Sebelumnya, di sela-sela acara relawan di Stadion Gelora Bung Karno (GBK), Jakarta, pada Sabtu (26/11), Benny mengajukan izin bertempur dengan pihak-pihak kontra pemerintah.
Pernyataan tersebut disampaikannya langsung kepada Jokowi. Namun, jika permintaan itu tidak dikehendaki, meminta penegakan hukum kepada pihak-pihak yang mengkritisi pemerintahan.
Menurut Benny, apa yang disampaikannya kepada Jokowi tak berlangsung secara tertutup.

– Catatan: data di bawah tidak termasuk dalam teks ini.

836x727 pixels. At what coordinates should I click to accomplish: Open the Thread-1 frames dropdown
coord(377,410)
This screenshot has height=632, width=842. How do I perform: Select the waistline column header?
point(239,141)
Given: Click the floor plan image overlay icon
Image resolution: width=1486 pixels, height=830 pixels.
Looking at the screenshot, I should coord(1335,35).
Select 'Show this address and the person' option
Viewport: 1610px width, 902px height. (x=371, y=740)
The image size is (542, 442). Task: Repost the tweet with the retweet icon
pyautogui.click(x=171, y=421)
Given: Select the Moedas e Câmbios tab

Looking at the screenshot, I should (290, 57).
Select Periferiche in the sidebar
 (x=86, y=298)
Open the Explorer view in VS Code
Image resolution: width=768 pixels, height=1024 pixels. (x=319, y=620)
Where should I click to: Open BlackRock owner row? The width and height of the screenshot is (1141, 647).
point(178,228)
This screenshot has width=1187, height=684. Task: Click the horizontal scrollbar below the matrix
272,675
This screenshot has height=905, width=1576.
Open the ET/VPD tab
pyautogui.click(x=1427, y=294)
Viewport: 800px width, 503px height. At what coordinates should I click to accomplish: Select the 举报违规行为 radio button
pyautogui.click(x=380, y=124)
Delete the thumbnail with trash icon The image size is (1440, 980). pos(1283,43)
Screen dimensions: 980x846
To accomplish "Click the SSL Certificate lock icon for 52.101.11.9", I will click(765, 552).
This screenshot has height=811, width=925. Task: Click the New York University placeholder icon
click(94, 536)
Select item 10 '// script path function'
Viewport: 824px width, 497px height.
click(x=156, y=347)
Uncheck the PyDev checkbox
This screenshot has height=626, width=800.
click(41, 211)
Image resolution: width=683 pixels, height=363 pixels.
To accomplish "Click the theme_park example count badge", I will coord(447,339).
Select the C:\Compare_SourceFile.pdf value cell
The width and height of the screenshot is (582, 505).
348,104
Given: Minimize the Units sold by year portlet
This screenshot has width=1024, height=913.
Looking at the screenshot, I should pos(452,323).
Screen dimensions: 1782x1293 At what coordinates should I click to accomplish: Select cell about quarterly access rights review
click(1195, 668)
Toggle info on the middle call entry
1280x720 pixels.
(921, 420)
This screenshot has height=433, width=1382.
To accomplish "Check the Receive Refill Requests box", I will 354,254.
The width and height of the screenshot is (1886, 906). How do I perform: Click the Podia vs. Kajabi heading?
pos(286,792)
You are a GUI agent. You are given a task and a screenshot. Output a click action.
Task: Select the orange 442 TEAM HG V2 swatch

Selain itu, dalihnya, tidak sendirian menyampaikan masukan tersebut.
"Mumpung ada kesempatan pimpinan relawan bertemu dengan Presiden sebelum acara dimulai, seperti biasa [mengajukan suatu permintaan] dan sudah banyak kali dilakukan. Itu adalah kesempatan, kita menyampaikan pandangan, harapan," tuturnya.
Benny melanjutkan, dirinya saat itu menyampaikan kondisi kebangsaan pasca-Pemilihan Presiden (Pilpres) 2019, yang ditandai bergabungnya Ketua Umum Partai Gerindra, Prabowo Subianto, ke dalam koalisi pemerintah. Di depan Jokowi, dia berharap tidak ada lagi rivalitas.
"Dengan bergabungnya Prabowo-Sandiaga Uno ke pemerintahan Pak Jokowi, itu adalah akhir dari sebuah rivalitas politik pilpres," ungkap eks politikus Partai Hanura ini.
Benny berpendapat, bergabungnya Prabowo dan Sandiaga seharusnya juga diikuti seluruh suporter, baik pendukung militan maupun pendukung ideologis. "Dengan memberikan dukungan atas program-program perintah yang dilakukan oleh Presiden Jokowi."